__TASK REQUIREMENTS__.
Find each line of the entries with the string "icon", please, and copy it.

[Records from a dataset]
--- START ---
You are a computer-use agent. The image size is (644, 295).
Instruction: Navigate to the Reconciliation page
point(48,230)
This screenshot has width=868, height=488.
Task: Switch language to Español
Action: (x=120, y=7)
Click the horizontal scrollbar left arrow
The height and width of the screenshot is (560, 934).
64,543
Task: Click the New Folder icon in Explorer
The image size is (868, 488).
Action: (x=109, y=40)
--- END ---
--- START ---
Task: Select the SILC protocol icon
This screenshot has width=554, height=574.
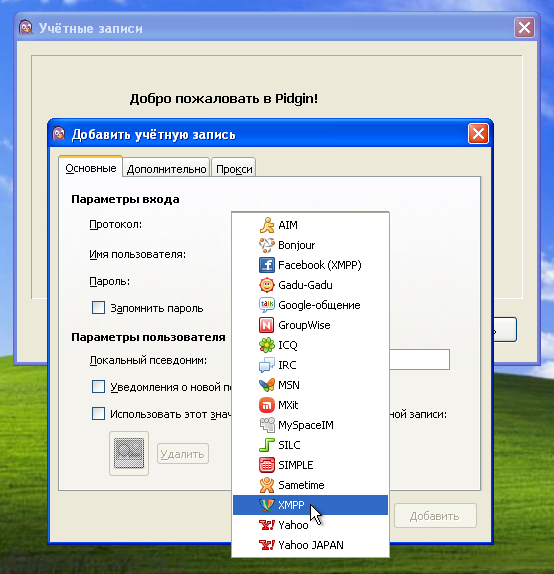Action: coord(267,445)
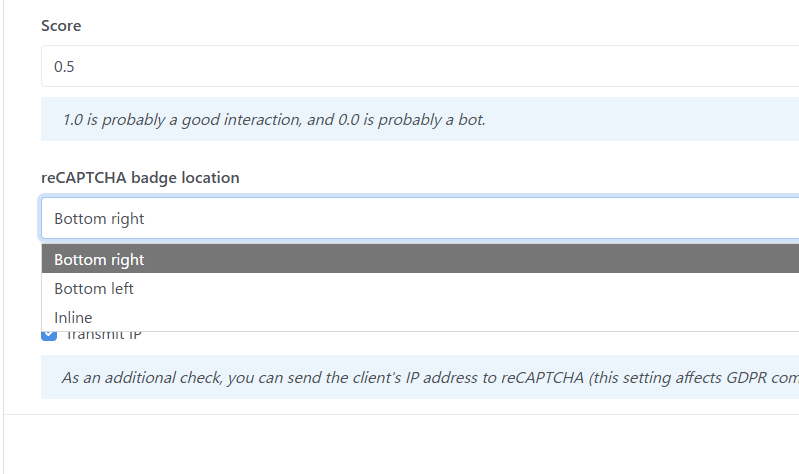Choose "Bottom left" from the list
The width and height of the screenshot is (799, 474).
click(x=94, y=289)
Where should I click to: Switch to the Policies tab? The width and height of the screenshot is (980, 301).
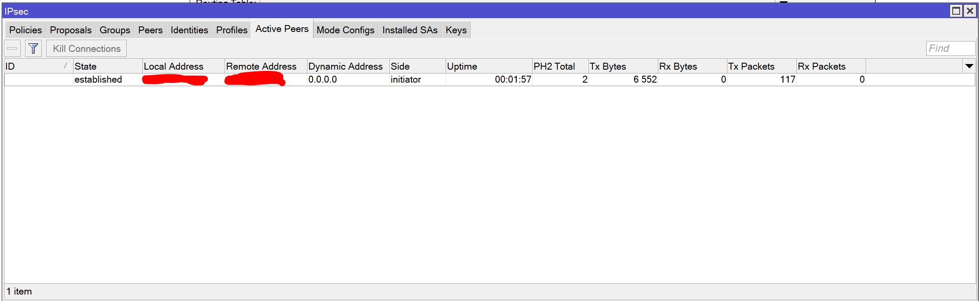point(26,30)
--- END ---
--- START ---
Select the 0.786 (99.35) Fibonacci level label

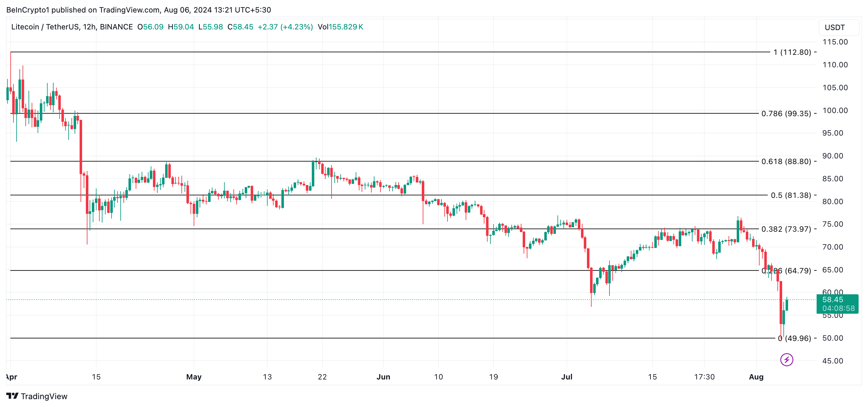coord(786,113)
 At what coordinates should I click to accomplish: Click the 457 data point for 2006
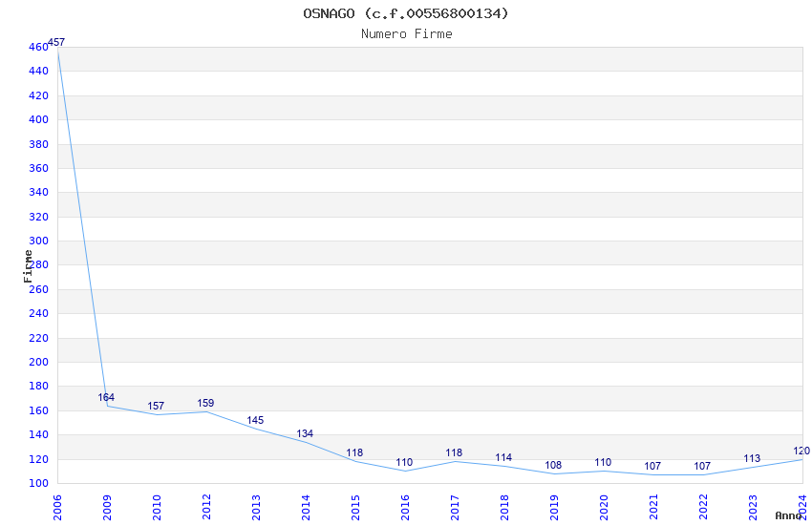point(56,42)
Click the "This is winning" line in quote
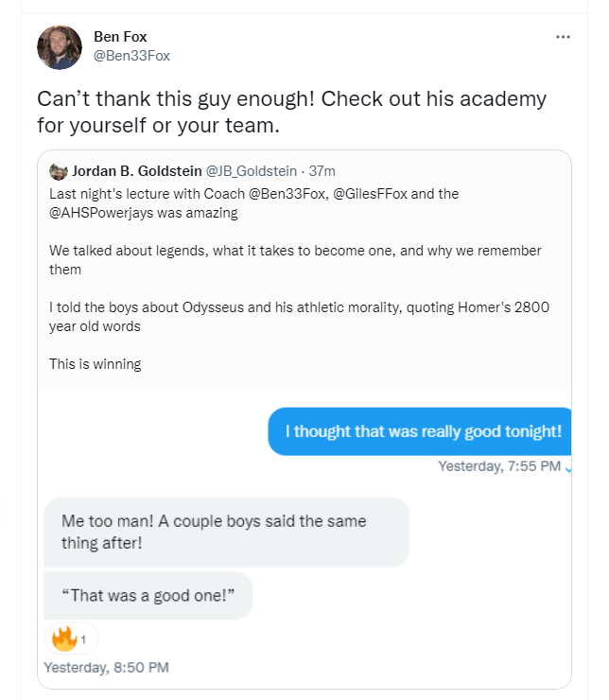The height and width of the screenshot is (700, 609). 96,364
--- END ---
__YOUR SOLUTION__.
Task: Click the New Folder icon in Explorer
Task: Select the SILC protocol icon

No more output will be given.